WHAT NEEDS TO BE DONE> Each line that contains the word "computer" is to be copied from the records below.

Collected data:
__________

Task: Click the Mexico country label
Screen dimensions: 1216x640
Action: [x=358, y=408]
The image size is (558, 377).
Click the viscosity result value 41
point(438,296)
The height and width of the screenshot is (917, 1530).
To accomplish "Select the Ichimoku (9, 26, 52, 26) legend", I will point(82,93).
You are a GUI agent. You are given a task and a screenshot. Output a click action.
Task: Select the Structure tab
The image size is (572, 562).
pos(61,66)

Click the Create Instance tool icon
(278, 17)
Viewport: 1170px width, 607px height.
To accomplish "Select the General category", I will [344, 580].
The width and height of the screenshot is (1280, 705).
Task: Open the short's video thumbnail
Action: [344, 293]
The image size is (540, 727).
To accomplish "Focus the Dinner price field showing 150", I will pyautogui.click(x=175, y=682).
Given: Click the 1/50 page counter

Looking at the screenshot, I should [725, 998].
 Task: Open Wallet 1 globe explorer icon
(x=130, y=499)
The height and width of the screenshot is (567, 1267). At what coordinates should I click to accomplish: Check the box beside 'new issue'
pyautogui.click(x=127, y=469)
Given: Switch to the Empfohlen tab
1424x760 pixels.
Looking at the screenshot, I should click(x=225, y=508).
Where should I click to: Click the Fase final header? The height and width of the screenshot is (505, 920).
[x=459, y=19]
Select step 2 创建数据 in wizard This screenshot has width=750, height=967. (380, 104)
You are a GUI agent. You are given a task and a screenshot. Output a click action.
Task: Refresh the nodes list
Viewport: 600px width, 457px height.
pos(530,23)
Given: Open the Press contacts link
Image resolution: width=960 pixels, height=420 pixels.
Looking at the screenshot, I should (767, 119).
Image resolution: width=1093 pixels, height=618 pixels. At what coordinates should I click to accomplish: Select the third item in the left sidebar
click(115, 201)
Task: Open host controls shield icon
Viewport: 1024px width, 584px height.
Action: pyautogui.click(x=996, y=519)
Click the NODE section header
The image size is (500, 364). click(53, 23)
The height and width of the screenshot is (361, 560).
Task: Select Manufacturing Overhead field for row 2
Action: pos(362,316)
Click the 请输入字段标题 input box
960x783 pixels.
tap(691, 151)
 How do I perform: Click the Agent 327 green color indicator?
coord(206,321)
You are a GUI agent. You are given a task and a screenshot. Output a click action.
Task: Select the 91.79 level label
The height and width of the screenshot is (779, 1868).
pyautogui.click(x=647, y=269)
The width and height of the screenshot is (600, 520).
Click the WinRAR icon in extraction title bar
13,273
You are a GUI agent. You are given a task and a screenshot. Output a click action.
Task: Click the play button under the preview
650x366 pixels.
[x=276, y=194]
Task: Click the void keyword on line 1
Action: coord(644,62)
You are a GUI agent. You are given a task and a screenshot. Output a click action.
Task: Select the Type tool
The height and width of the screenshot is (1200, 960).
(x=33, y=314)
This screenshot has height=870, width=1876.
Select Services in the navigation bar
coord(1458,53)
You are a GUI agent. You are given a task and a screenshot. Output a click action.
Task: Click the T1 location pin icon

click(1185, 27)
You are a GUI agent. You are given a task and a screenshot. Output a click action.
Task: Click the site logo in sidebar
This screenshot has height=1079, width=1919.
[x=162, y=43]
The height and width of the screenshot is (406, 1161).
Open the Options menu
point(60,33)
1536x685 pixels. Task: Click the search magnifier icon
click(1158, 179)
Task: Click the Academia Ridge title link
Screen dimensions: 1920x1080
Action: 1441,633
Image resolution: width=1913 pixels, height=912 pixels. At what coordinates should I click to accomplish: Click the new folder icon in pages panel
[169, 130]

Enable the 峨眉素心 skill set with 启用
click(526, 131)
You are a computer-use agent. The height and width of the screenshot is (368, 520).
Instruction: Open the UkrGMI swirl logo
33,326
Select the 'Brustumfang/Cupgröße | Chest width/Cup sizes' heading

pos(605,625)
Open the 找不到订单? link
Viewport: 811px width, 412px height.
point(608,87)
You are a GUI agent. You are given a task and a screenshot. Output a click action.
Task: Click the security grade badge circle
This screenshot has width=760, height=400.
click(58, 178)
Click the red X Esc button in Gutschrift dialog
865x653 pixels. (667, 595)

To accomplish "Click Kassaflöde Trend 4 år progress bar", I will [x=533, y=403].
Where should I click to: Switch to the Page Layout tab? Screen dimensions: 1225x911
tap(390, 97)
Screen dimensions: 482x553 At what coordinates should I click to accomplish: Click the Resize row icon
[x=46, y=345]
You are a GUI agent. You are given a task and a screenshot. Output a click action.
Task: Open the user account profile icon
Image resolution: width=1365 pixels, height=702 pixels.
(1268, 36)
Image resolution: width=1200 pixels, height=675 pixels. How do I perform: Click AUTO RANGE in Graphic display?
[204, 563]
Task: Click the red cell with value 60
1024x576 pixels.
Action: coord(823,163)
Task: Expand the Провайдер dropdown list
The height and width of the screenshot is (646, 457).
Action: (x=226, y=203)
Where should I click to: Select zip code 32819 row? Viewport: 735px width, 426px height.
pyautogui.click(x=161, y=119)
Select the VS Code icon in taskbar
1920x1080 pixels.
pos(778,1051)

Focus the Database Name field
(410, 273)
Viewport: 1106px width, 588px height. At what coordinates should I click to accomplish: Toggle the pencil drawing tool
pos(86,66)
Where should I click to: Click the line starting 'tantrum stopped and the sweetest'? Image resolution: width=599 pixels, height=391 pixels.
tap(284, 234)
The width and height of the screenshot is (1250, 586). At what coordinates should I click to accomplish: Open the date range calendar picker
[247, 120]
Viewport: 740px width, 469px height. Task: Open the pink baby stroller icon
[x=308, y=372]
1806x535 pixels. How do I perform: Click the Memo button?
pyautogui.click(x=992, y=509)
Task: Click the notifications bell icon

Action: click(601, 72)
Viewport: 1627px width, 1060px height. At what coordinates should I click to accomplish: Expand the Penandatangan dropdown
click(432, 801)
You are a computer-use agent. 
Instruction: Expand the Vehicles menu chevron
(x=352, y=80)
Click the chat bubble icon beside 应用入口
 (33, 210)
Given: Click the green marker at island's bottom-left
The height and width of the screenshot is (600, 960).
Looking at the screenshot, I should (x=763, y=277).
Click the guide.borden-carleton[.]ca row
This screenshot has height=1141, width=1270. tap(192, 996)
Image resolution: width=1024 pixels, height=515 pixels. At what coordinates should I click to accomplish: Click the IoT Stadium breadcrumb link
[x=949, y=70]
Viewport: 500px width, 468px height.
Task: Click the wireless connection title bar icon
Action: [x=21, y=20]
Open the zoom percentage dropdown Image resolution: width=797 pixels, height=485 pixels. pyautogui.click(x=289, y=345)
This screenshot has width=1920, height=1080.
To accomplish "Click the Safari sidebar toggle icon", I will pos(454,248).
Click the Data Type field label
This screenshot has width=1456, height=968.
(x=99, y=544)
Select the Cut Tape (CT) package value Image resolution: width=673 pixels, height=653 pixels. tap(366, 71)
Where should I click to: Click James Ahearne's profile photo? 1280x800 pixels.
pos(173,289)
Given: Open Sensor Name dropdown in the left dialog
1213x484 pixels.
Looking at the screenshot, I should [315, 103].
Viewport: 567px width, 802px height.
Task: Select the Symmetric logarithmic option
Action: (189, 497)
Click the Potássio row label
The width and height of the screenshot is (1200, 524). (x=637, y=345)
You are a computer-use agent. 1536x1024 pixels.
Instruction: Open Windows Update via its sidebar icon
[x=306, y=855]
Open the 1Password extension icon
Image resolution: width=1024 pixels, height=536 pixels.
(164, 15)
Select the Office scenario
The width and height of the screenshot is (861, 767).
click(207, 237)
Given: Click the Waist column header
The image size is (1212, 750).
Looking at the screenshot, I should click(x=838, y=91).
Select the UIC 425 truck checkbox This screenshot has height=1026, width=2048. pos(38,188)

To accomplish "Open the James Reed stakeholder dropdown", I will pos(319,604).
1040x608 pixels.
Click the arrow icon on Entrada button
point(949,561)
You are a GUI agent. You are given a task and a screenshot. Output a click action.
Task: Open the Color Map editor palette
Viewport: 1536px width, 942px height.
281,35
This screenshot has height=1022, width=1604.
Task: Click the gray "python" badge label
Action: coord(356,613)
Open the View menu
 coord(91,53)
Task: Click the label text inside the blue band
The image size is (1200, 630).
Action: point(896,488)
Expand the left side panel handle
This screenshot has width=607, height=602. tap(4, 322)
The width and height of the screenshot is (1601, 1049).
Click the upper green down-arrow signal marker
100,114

__________

OUTPUT FOR THIS EXERCISE>
You are a computer-use agent. The height and width of the screenshot is (368, 520).
You are a computer-use agent. 
You are a computer-use agent. 1536x1024 pixels.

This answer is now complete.